- Problem to work on: Restate the records in their entirety, word for word.

[Dataset entries]
Content starts
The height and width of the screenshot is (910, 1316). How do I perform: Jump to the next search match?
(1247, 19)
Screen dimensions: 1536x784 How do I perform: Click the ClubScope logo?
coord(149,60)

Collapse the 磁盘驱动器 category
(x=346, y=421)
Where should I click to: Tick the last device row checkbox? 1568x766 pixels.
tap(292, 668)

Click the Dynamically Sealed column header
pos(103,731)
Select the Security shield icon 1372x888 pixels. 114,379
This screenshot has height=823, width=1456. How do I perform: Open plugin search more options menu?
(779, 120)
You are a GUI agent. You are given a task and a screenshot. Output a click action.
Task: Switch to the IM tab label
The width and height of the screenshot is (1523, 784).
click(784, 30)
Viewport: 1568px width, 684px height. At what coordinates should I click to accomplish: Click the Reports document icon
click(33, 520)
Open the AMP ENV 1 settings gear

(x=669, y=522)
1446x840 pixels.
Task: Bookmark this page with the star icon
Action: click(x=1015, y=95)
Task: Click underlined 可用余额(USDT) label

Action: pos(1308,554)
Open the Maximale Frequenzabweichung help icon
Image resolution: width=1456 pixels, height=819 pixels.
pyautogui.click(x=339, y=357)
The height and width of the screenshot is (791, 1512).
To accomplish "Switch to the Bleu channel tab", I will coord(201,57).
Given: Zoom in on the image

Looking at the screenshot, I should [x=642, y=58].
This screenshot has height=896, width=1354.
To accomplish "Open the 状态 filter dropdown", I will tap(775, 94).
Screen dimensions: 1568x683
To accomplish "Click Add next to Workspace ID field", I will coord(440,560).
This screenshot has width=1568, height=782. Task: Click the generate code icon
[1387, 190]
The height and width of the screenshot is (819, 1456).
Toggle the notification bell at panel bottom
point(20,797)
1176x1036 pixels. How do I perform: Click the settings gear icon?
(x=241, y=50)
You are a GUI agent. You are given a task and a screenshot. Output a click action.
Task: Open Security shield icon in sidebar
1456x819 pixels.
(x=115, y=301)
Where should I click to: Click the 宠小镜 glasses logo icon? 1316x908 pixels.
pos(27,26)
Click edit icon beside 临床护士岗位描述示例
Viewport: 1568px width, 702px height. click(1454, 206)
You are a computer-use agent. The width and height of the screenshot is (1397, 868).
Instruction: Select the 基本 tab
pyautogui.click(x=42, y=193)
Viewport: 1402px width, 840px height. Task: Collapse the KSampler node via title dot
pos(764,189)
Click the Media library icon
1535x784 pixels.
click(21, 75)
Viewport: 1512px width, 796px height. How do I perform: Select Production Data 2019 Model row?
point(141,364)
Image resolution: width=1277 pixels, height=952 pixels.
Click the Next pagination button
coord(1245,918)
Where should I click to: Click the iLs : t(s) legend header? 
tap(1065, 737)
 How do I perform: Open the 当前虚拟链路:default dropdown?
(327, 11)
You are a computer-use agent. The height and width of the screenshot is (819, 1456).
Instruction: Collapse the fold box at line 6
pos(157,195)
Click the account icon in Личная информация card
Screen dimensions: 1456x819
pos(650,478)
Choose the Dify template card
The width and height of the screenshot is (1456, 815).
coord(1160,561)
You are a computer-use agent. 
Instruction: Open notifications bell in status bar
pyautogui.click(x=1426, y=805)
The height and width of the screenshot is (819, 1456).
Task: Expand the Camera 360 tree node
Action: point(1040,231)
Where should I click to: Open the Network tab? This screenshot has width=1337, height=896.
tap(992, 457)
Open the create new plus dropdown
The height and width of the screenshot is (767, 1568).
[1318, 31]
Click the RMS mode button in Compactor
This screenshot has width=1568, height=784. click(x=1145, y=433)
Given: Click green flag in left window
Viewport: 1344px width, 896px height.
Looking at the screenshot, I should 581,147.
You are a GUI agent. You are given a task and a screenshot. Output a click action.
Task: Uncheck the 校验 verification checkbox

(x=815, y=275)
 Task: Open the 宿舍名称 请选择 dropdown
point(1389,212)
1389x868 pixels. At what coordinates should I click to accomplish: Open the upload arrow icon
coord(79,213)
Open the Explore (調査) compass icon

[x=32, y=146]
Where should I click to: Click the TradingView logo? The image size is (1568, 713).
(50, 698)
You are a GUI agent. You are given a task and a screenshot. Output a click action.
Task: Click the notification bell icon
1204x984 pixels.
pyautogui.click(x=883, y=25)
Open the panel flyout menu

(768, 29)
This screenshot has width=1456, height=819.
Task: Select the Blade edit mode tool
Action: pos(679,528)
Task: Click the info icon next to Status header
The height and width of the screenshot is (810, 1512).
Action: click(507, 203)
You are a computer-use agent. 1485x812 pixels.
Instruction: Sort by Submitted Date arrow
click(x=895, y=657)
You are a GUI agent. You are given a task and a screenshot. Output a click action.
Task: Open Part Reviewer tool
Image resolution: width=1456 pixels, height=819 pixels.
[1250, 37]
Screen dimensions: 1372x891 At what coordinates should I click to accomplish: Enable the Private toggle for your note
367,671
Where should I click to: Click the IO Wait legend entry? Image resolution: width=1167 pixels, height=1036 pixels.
Content ends
- Solved exercise:
The height and width of the screenshot is (910, 1316). How do I perform: Jump to the next search match?
(1247, 19)
Screen dimensions: 1536x784 How do I perform: Click the ClubScope logo?
coord(149,60)

Collapse the 磁盘驱动器 category
(x=346, y=421)
Where should I click to: Tick the last device row checkbox? 1568x766 pixels.
tap(292, 668)

Click the Dynamically Sealed column header
pos(103,731)
Select the Security shield icon 1372x888 pixels. 114,379
This screenshot has height=823, width=1456. How do I perform: Open plugin search more options menu?
(779, 120)
You are a GUI agent. You are given a task and a screenshot. Output a click action.
Task: Switch to the IM tab label
The width and height of the screenshot is (1523, 784).
click(784, 30)
Viewport: 1568px width, 684px height. At what coordinates should I click to accomplish: Click the Reports document icon
click(33, 520)
Open the AMP ENV 1 settings gear

(x=669, y=522)
1446x840 pixels.
Task: Bookmark this page with the star icon
Action: click(x=1015, y=95)
Task: Click underlined 可用余额(USDT) label

Action: pos(1308,554)
Open the Maximale Frequenzabweichung help icon
Image resolution: width=1456 pixels, height=819 pixels.
pyautogui.click(x=339, y=357)
The height and width of the screenshot is (791, 1512).
To accomplish "Switch to the Bleu channel tab", I will coord(201,57).
Given: Zoom in on the image

Looking at the screenshot, I should [x=642, y=58].
This screenshot has height=896, width=1354.
To accomplish "Open the 状态 filter dropdown", I will tap(775, 94).
Screen dimensions: 1568x683
To accomplish "Click Add next to Workspace ID field", I will coord(440,560).
This screenshot has width=1568, height=782. Task: Click the generate code icon
[1387, 190]
The height and width of the screenshot is (819, 1456).
Toggle the notification bell at panel bottom
point(20,797)
1176x1036 pixels. How do I perform: Click the settings gear icon?
(x=241, y=50)
You are a GUI agent. You are given a task and a screenshot. Output a click action.
Task: Open Security shield icon in sidebar
1456x819 pixels.
(x=115, y=301)
Where should I click to: Click the 宠小镜 glasses logo icon? 1316x908 pixels.
pos(27,26)
Click edit icon beside 临床护士岗位描述示例
Viewport: 1568px width, 702px height. click(1454, 206)
You are a computer-use agent. The width and height of the screenshot is (1397, 868).
Instruction: Select the 基本 tab
pyautogui.click(x=42, y=193)
Viewport: 1402px width, 840px height. Task: Collapse the KSampler node via title dot
pos(764,189)
Click the Media library icon
1535x784 pixels.
click(21, 75)
Viewport: 1512px width, 796px height. How do I perform: Select Production Data 2019 Model row?
point(141,364)
Image resolution: width=1277 pixels, height=952 pixels.
Click the Next pagination button
coord(1245,918)
Where should I click to: Click the iLs : t(s) legend header? 
tap(1065, 737)
 How do I perform: Open the 当前虚拟链路:default dropdown?
(327, 11)
You are a computer-use agent. The height and width of the screenshot is (819, 1456).
Instruction: Collapse the fold box at line 6
pos(157,195)
Click the account icon in Личная информация card
Screen dimensions: 1456x819
pos(650,478)
Choose the Dify template card
The width and height of the screenshot is (1456, 815).
coord(1160,561)
You are a computer-use agent. 
Instruction: Open notifications bell in status bar
pyautogui.click(x=1426, y=805)
The height and width of the screenshot is (819, 1456).
Task: Expand the Camera 360 tree node
Action: point(1040,231)
Where should I click to: Open the Network tab? This screenshot has width=1337, height=896.
tap(992, 457)
Open the create new plus dropdown
The height and width of the screenshot is (767, 1568).
[1318, 31]
Click the RMS mode button in Compactor
This screenshot has width=1568, height=784. click(x=1145, y=433)
Given: Click green flag in left window
Viewport: 1344px width, 896px height.
Looking at the screenshot, I should 581,147.
You are a GUI agent. You are given a task and a screenshot. Output a click action.
Task: Uncheck the 校验 verification checkbox

(x=815, y=275)
 Task: Open the 宿舍名称 请选择 dropdown
point(1389,212)
1389x868 pixels. At what coordinates should I click to accomplish: Open the upload arrow icon
coord(79,213)
Open the Explore (調査) compass icon

[x=32, y=146]
Where should I click to: Click the TradingView logo? The image size is (1568, 713).
(50, 698)
You are a GUI agent. You are given a task and a screenshot. Output a click action.
Task: Click the notification bell icon
1204x984 pixels.
pyautogui.click(x=883, y=25)
Open the panel flyout menu

(768, 29)
This screenshot has width=1456, height=819.
Task: Select the Blade edit mode tool
Action: pos(679,528)
Task: Click the info icon next to Status header
The height and width of the screenshot is (810, 1512).
Action: click(507, 203)
You are a computer-use agent. 1485x812 pixels.
Instruction: Sort by Submitted Date arrow
click(x=895, y=657)
You are a GUI agent. You are given a task and a screenshot. Output a click action.
Task: Open Part Reviewer tool
Image resolution: width=1456 pixels, height=819 pixels.
[1250, 37]
Screen dimensions: 1372x891 At what coordinates should I click to accomplish: Enable the Private toggle for your note
367,671
Where should I click to: Click the IO Wait legend entry? Image resolution: width=1167 pixels, height=1036 pixels.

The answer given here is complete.